Reproduce the data verbatim, beginning at the line that contains "Click the horizontal" and stopping after the line that contains "[x=118, y=254]".

────

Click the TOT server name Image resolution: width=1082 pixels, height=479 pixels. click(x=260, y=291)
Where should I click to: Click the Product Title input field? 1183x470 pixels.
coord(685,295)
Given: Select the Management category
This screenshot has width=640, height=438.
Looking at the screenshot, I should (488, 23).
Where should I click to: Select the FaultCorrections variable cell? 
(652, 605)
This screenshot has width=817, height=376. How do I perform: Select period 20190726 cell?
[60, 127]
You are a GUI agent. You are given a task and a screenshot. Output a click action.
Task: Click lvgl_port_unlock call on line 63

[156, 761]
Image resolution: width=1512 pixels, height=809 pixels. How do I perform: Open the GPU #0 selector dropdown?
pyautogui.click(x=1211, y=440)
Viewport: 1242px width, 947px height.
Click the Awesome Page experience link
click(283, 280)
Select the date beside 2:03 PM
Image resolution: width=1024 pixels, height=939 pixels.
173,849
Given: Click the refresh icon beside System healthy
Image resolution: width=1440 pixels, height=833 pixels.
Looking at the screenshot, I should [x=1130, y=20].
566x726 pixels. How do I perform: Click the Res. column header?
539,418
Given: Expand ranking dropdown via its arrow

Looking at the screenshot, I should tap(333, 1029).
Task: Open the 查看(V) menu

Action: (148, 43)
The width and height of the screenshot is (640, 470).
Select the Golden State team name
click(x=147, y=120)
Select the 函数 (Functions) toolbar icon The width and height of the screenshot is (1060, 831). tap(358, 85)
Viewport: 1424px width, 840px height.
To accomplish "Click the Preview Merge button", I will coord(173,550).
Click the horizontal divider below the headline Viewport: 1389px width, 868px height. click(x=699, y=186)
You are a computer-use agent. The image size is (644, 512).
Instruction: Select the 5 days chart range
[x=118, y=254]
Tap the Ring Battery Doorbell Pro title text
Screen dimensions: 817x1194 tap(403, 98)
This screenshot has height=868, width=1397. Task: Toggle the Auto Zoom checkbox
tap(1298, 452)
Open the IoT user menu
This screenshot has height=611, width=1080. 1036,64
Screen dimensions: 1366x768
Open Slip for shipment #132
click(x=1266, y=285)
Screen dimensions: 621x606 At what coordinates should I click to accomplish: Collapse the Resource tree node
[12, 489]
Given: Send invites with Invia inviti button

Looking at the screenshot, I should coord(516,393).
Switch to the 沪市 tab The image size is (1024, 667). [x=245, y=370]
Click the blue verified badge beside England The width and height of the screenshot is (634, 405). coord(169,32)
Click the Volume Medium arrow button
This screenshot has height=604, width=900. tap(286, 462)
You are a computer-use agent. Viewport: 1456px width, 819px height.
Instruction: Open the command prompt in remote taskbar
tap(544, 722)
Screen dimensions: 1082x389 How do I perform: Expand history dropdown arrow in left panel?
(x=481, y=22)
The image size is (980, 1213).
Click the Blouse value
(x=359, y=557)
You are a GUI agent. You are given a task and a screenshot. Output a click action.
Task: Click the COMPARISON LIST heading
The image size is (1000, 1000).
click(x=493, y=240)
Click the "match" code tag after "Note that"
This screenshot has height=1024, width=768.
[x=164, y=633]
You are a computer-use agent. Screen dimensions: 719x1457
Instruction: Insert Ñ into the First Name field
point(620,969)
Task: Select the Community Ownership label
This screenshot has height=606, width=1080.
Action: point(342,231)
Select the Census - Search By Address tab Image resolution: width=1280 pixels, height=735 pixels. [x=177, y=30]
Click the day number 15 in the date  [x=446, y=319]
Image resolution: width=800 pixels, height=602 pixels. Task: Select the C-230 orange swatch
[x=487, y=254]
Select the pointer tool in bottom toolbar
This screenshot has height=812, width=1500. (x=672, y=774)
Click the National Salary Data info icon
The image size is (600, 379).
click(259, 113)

────

=== SOLUTION ===
Click the horizontal divider below the headline Viewport: 1389px width, 868px height. click(x=699, y=186)
You are a computer-use agent. The image size is (644, 512).
Instruction: Select the 5 days chart range
[x=118, y=254]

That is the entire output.